Moldova is first country to sign a security and defence partnership with EU

Moldova is first country to sign a security and defence partnership with EU
Prime Minister of Moldova Dorin Recean with President of the European Council Charles Michel in Brussels. / EU Council
By Iulian Ernst in Bucharest May 22, 2024

Moldova has signed a security and defence partnership with the European Union to increase its intelligence sharing, carry out joint military exercises and be included in the bloc’s joint weapons procurement. Moldova is the first country to ink such a pact, according to EU foreign policy chief Josep Borrell.

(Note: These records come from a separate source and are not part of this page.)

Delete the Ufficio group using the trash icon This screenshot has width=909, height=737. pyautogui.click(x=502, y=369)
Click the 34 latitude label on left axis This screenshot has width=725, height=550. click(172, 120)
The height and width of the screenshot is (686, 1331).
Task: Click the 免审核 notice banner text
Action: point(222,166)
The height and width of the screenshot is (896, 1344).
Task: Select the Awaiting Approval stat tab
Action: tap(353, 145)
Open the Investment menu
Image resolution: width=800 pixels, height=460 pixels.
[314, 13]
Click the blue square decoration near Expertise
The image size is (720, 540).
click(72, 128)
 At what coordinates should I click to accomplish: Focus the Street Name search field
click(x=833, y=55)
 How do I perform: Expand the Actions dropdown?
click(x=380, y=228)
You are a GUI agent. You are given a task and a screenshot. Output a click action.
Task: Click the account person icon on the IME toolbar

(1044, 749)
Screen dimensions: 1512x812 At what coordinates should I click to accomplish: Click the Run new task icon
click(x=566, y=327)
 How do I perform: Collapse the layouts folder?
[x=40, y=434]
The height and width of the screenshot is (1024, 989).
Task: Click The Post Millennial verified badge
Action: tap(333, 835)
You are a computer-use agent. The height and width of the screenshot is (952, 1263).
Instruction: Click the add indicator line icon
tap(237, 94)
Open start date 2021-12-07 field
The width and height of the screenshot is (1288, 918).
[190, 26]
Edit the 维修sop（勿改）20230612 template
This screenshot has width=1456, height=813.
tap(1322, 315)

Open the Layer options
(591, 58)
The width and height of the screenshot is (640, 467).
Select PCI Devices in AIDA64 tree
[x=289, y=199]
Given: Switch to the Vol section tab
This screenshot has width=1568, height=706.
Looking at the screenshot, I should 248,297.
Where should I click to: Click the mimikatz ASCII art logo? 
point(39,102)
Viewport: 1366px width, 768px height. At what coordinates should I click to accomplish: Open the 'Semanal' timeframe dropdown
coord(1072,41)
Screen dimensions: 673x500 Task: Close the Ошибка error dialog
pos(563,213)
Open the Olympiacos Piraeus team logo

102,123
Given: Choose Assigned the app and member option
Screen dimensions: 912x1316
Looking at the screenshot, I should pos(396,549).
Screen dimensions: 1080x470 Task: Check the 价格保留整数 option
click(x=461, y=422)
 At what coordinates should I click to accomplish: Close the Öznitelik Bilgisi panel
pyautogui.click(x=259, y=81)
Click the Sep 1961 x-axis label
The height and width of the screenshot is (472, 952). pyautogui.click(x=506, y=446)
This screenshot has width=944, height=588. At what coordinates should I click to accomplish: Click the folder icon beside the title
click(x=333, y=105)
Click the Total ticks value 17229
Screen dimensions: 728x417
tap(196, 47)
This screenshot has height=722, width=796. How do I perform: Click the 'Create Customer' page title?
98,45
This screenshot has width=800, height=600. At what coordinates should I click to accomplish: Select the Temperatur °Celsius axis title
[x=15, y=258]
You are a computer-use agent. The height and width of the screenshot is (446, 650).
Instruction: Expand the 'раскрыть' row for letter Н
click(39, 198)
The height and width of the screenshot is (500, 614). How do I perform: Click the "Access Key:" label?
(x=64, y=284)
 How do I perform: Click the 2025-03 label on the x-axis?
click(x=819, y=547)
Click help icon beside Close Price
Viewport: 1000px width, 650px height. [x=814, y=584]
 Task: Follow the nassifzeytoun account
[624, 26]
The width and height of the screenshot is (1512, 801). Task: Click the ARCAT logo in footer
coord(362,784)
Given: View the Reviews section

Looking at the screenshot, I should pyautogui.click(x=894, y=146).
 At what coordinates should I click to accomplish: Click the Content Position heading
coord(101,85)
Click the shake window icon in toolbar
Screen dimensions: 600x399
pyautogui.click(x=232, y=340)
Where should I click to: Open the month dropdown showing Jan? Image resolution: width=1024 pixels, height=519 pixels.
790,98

It gives Moldova — a small country of 2.5mn seen as Russia’s potential next target after Ukraine, given its position — the opportunity to be part of European defence and security instruments.

In a draft of the document, consulted by Free Europe Moldova, it is provided that Moldova could participate in the future, if it wishes, in the new European crisis management structure called Rapid Deployment Capacity, and in EU military exercises.

Other areas of cooperation are civil defence, extensive information exchange, cybercrime combat and helping Moldova promote its interests in international forums, including the UN.

It is also envisages the possibility of participating in the EU projects in the defence industry and in joint procurement of armaments within the bloc as a guest, given that for now the country is only a candidate for accession.

The EU would support Moldova more in guarding its borders, including to combat illegal migration and people trafficking, as well as organised crime and arms smuggling.

"This partnership will strengthen the country's resilience. It will allow for a joint approach to security challenges, make our engagement more effective, and explore new areas of cooperation," Borrell said.

Moldova, led by pro-EU President Maia Sandu, has expressed hopes of joining the EU and has strongly condemned Russia’s invasion of Ukraine.

However, the country has to overcome the obstacle of integrating the unrecognised separatist republic of Transnistria — a strip of land where the former Soviet-era industry is concentrated, as well as nearly 2,000 Russian troops.

Moldova has signed critical security and defence agreements with the European Union since 2012. Despite its constitution forbidding Nato membership, the former Soviet republic also signed a Partnership Action Plan with the Alliance in 2006 after being the second CIS country besides Ukraine to sign the North Atlantic Cooperation Council in 1992. It will move to the Individually Tailored Partnership Program (ITPP) with Nato in 2025.